Problem requirements: All lines in the data below carrying the string "step" are to be located and copied.

Records from a dataset:
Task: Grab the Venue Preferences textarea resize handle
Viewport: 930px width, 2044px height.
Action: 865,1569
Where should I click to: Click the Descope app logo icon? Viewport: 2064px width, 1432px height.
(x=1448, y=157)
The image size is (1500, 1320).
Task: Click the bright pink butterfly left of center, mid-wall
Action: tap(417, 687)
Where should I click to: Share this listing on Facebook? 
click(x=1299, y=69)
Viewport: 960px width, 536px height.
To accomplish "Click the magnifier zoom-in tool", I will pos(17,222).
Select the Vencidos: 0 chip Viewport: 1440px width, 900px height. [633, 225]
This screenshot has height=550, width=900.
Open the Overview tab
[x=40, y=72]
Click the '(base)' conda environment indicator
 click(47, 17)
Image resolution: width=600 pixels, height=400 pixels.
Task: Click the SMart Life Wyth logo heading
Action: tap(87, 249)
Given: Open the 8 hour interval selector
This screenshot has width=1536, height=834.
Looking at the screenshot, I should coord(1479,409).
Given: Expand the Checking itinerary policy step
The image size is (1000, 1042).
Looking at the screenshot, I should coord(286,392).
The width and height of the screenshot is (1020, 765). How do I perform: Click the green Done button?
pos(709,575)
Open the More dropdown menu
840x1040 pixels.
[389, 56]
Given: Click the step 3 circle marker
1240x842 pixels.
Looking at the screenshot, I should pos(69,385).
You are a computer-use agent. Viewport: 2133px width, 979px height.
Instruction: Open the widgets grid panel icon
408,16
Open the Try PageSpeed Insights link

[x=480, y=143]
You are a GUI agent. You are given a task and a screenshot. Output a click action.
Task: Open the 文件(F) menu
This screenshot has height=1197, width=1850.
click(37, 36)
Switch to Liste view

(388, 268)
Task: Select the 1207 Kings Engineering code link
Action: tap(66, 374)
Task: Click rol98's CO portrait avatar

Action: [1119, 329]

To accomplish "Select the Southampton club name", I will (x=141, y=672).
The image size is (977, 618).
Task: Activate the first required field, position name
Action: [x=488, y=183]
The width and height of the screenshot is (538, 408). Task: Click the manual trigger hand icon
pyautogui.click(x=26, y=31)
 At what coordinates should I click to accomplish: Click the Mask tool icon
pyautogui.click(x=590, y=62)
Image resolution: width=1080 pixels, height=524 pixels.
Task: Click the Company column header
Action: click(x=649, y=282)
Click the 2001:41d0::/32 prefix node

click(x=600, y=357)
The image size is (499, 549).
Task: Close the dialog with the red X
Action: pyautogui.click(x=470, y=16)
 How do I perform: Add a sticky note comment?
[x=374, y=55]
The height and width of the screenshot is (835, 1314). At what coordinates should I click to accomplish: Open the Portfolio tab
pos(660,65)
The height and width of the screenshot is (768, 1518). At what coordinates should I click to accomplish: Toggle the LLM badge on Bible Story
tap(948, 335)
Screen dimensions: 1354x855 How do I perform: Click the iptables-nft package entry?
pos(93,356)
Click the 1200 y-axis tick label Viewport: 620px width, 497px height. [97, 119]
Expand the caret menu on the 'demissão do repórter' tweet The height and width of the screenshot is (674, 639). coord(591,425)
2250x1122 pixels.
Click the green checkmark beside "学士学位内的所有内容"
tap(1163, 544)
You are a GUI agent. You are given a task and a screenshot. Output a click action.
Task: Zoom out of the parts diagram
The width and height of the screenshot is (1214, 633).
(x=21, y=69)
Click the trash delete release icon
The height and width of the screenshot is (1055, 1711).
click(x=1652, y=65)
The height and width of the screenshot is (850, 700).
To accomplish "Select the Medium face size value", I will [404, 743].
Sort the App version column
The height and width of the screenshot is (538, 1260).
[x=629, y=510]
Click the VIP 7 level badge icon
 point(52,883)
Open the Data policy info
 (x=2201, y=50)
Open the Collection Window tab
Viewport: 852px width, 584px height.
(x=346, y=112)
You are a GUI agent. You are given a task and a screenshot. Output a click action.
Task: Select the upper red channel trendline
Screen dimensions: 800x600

Your solution:
Given: Expand the Checking itinerary policy step
Given: Click the step 3 circle marker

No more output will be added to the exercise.